International

Forint Under Pressure as Hungary Faces Growth, Budget Woes

(Bloomberg)

(Bloomberg) -- Hungary’s forint came under pressure as the country’s economic performance worsened and further complicated the increasingly urgent task of fixing its budget.

The currency weakened as much as 0.5% to the euro on Friday, marking its biggest weekly decline in a month and trailing peers in eastern Europe. The forint has underperformed in much of 2024 amid recurring tension over economic stimulus and monetary policy.

Adding to negative signs for the economy, data showed on Friday that industrial production shrank more than expected in July as the vehicle sector championed by the government underperformed once again. That compounded negative signals from other indicators, including investment and retail sales, in the past few days. 

The forint started weakening late on Thursday, after Bloomberg reported that Prime Minister Viktor Orban was set to rip up his budget-consolidation promises to unleash more spending before elections in 2026. The currency extended losses after Friday’s economic data.

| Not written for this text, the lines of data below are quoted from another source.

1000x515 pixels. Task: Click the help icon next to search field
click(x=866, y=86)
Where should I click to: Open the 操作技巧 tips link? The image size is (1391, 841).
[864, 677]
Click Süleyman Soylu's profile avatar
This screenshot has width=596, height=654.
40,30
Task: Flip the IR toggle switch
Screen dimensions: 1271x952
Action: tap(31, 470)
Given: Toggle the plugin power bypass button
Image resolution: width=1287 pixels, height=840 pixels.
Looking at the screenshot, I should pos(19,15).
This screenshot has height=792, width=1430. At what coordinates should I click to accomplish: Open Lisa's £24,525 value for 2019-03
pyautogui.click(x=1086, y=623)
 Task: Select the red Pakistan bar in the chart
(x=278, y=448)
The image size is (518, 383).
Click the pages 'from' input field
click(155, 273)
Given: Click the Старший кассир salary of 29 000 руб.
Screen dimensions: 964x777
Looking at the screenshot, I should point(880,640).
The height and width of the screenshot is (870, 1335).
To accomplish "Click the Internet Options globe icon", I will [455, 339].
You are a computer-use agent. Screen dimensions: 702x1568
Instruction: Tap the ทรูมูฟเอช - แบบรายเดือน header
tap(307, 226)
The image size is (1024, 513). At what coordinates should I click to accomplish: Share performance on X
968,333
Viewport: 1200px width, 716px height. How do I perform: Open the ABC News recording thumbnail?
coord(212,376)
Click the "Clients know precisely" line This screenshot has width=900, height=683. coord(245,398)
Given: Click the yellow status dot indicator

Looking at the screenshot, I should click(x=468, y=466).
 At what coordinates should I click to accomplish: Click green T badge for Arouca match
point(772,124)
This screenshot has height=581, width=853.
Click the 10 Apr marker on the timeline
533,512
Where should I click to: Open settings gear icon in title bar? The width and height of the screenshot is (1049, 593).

Hungary’s dilemma is that growth weakness is also feeding in from abroad via exports, according to Malin Rosengren, a London-based portfolio manager at RBC Bluebay. While additional fiscal stimulus will help support domestic consumption, it will put pressure on external balances and thus represent a “double whammy” on the forint as markets will move to price a higher risk premium, she said.

Finance Minister Mihaly Varga acknowledged on Friday the difficulties of stimulating growth and consolidating the budget at the same time.

Varga said the government won’t embark on a wave of spending but will focus on “targeted and limited” economic incentives, the Portfolio news website reported. In a separate statement, the Finance Ministry said Hungary would stick to a path of deficit cuts and debt reduction and would take additional steps if needed to meet those goals.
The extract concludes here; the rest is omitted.